What makes this film close to unwatchable is the chaotic direction of (Michel) Gondry, who apparently feels that he has to add a certain level of wackiness to Charlie ("Adaptation") Kaufman's script, which is sort of like pouring a couple teaspoons of sugar in your Coke for added flavor.

Joel Barish (Jim Carrey) is a colossal loser. Now, it's not like we have a lot to go on from director Michel Gondry's film, but it's pretty easy to extrapolate when he first meets Clementine (Kate Winslet) that's he's a loser. He doesn't know how to talk to her. He can't make eye contact. He doesn't know what to do.

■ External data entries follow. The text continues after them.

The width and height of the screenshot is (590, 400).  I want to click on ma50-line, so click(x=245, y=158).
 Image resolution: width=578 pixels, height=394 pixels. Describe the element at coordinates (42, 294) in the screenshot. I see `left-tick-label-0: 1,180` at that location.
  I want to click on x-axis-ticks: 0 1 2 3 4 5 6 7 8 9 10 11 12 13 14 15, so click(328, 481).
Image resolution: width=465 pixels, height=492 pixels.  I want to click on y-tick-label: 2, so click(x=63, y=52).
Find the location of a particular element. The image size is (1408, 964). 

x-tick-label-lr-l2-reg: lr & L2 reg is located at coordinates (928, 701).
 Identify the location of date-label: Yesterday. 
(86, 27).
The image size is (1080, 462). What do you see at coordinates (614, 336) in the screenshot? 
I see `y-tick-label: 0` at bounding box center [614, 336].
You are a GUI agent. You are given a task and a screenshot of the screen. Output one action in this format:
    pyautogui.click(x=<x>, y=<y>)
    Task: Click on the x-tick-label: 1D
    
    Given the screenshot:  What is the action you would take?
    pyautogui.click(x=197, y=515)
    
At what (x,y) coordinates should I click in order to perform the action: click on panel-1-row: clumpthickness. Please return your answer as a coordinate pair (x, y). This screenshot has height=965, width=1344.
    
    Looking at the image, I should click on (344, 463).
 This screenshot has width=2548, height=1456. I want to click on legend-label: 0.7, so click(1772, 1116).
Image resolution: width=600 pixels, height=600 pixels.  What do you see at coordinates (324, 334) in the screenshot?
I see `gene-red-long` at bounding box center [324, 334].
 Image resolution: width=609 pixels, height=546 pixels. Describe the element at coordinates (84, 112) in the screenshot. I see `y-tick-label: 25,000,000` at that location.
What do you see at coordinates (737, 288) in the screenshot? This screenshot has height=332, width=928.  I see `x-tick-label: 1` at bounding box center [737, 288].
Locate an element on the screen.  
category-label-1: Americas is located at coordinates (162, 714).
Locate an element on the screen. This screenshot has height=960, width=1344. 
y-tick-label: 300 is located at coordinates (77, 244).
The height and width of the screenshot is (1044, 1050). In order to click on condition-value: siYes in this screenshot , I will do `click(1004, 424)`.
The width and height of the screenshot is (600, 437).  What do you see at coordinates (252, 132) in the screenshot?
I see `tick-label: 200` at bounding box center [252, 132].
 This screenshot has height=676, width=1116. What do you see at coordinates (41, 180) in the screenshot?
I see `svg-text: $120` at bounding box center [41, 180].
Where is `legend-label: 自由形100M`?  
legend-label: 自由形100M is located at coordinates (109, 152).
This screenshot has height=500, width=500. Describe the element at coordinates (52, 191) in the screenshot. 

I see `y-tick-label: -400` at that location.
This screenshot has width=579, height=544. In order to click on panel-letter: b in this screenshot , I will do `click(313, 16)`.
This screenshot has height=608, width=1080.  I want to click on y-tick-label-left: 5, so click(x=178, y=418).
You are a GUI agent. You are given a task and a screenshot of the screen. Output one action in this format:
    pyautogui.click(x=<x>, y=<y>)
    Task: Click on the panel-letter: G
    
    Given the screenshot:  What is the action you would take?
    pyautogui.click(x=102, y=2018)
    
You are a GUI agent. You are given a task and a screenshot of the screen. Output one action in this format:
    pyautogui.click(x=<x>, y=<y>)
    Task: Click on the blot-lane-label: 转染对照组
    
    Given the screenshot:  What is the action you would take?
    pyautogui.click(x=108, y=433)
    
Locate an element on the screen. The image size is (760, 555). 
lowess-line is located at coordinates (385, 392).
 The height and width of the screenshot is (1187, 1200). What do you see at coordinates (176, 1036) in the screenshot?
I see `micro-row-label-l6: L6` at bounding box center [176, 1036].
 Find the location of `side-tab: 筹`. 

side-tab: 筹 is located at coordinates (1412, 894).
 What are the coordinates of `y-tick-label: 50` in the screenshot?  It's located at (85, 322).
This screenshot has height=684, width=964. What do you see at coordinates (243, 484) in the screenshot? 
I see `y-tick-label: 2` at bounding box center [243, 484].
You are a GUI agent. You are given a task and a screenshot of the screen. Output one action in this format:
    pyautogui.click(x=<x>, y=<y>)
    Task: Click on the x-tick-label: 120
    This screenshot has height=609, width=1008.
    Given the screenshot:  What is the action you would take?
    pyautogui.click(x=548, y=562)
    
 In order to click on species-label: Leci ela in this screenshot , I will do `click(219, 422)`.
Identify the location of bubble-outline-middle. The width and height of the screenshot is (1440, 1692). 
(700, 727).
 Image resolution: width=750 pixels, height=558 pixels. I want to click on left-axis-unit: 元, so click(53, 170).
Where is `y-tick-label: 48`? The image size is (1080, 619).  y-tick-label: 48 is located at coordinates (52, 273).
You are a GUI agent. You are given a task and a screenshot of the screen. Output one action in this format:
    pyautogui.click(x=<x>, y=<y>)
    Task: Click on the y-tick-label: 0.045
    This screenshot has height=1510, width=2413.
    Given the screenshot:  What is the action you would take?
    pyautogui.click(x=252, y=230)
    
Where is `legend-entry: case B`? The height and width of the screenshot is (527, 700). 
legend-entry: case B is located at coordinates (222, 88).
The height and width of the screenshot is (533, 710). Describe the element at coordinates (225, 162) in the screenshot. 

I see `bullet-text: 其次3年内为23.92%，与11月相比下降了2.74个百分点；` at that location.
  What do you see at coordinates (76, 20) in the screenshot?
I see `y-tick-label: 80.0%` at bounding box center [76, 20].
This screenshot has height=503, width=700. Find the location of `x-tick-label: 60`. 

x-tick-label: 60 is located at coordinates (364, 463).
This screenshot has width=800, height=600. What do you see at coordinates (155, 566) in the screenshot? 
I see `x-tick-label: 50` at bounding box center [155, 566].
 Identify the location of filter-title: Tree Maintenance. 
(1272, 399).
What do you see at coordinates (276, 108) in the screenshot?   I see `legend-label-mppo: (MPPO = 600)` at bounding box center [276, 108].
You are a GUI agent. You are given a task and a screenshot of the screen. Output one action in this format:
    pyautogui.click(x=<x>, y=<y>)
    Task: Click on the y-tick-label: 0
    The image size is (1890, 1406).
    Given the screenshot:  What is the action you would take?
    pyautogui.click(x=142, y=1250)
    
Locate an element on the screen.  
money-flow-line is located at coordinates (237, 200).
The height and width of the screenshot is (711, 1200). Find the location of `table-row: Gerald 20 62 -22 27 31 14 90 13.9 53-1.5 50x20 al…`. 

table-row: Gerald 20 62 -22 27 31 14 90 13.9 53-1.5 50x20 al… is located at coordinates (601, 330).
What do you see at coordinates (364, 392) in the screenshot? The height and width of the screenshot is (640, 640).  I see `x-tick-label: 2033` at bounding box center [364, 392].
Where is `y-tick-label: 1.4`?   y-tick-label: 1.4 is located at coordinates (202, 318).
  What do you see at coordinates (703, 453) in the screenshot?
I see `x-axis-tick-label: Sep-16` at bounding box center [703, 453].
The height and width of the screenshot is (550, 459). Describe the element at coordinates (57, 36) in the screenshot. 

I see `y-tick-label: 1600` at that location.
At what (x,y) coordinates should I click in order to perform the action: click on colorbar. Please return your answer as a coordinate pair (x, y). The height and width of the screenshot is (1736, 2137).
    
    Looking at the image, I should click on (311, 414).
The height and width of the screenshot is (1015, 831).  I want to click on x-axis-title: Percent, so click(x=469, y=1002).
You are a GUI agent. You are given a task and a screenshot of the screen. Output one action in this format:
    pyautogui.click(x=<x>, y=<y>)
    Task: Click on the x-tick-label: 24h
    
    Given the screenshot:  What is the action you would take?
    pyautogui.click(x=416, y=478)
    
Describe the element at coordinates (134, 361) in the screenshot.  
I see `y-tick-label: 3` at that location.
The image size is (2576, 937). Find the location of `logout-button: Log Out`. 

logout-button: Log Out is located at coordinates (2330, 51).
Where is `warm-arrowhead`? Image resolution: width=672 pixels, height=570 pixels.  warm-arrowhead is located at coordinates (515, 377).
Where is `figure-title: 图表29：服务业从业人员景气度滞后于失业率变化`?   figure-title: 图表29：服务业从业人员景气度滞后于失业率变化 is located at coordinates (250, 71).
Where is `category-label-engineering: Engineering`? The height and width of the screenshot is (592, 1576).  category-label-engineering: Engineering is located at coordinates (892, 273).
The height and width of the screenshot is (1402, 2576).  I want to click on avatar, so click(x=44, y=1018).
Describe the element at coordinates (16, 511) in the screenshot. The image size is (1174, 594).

Fortunately for Joel, Clementine is a freak and doesn't react like a normal woman would in Joel's presence, which is run as far away as possible. Instead, she jumps into a relationship with him. When that turns into a disaster, she goes to the Lacuna Corporation to have her memory of Joel wiped clean. When Joel decides he can't live with the pain, he does the same.

This is a conveniently linear explanation of a movie that is all over the place, flashing forward and backward, much like the inside of some loser's brain as he remembers this and that, in the past and in the present. Joel consults with Lacuna's founder, Dr. Howard Mierzwiak (Tom Wilkinson). Dr. Mierzwiak sends two of his technicians, Stan (Mark Ruffalo) and Patrick (Elijah Wood), to wipe Joel's memory. While they're doing that, their office clerk, Mary (Kirsten Dunst), shows up. As they're talking, Joel has this big, metal helmet on his head and he can sort of hear them as he's going through his memories and they're being erased. Of course, one wonders in a medical procedure of this delicacy, why the effect of the patient's surroundings wasn't taken into consideration.

But no matter. That last point is needlessly picky. What makes this film close to unwatchable is the chaotic direction of Gondry, who apparently feels that he has to add a certain level of wackiness to Charlie ("Adaptation") Kaufman's script, which is sort of like pouring a couple teaspoons of sugar in your Coke for added flavor.

This is a far better idea than it is an actual film. The idea revolves around our fascination with the nostalgia of relationships. Why do we usually focus our memories on only the best moments of bad or mediocre relationships? It's not so much that this is a bad idea as Gondry just drives the point right into the ground, repeating the theme over and over again with his ridiculous mish-mash of stylistic extravagance.

If a procedure like the one in the movie actually existed, I probably would have had my memory erased the second I stepped out of the theater.